The 12th Ryder Cup Matches were held 4–5 October 1957 at Lindrick Golf Club near Worksop, England. The Great Britain team, led by captain Dai Rees, beat the United States team by a score of 7 to 4 points, and won the Ryder Cup for the first time since 1933.

On the first day of competition was the Americans dominated the foursomes, winning three of the four matches. Dick Mayer and Tommy Bolt's 7 & 5 win over Britain's Christy O'Connor and Eric Brown was the largest margin of victory on day one.

The British rallied on the second day of competition, starting with the first two singles matches. Brown recorded a 4 & 3 victory over Bolt, and Peter Mills defeated U.S. captain Jack Burke Jr. to draw Britain level at 3 to 3. The Americans responded when Fred Hawkins won his match against Peter Alliss, however Britain won the next four matches.  Great Britain won the Ryder Cup when O'Connor defeated Dow Finsterwald, giving the British team 7 points. Harry Bradshaw and Mayer halved the final singles match to bring the final score to 7 to 4, with Britain gaining 6 points in the eight singles matches.

Dai Rees therefore became only the third - and final - captain of the Great Britain side to lift the Ryder Cup as winning captain. Great Britain would never win the Ryder Cup again, and the Great Britain & Ireland team that competed in 1973, 1975 and 1977 never won the cup. It would not be until 1985 that a non-American (Tony Jacklin, as captain of the Europe team) would lift the trophy.

Format
The Ryder Cup is a match play event, with each match worth one point.  From 1927 through 1959, the format consisted of 4 foursome (alternate shot) matches on the first day and 8 singles matches on the second day, for a total of 12 points.  Therefore, 6 points were required to win the Cup.  All matches were played to a maximum of 36 holes.

Sir Stuart Goodwin
The event was financially supported by Sir Stuart Goodwin, a Yorkshire steel industrialist. He had sponsored a foursomes tournament, the Goodwin (Sheffield) Foursomes Tournament, in 1952, 1953 and 1954 with prize money of £3,000 and another in 1956, the Stuart C. Goodwin Tournament, with prize money of £5,250. The £5,250 was the largest ever for a British golf event surpassing the £3,750 at the 1956 Open. All the tournaments were held in the Sheffield area, the 1953 event being held at Lindrick.

He offered the P.G.A. £10,000 to host the match at Lindrick, the gate money going to the P.G.A. who were responsible for all payments in connection with the match.

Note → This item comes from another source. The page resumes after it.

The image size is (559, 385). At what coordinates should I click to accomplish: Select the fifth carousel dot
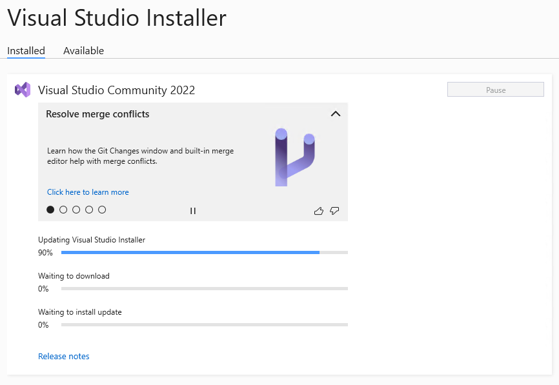(102, 210)
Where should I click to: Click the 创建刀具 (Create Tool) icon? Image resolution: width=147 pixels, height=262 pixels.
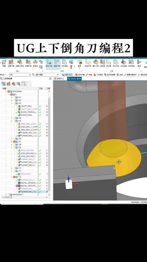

With gate receipts of £16,127 the £10,000 donation enabled the P.G.A. to make a record profit of about £11,000 out of the event.

He later made a gift of £5,000 to the R&A to help promote the Walker Cup and games with Commonwealth countries.

In 1959 Goodwin sponsored the Sherwood Forest Foursomes Tournament, which had prize money of £2,100.

Goodwin was President of Lindrick Golf Club from 1958 to 1960. In 1960 Lindrick hosted the Curtis Cup. Goodwin gave the Ladies' Golf Union a gift of £2,000 to help stage the event and also guaranteed the LGU and Lindrick Golf Club against financial loss. Goodwin was a vice-president of the LGU.

Teams
Source: 

A new system of selection was used for the Great Britain team. A points system based on performances over a two-year period ending after the 1957 Open Championship was used. Winners of the 1957 Open Championship and the 1957 News of the World Match Play were guaranteed places provided they were British. The remaining places to complete the team of 10 were selected from the points list. Following the 1957 Open, nine places were finalised, the leading nine in the point list: Brown, Weetman, Bradshaw, Bousfield, Alliss, Rees, Faulkner, O'Connor and Hunt. Mills was 10th in the list. Rees was again chosen as the captain. With O'Connor winning the News of the World Match Play, Mills became the last member of the team.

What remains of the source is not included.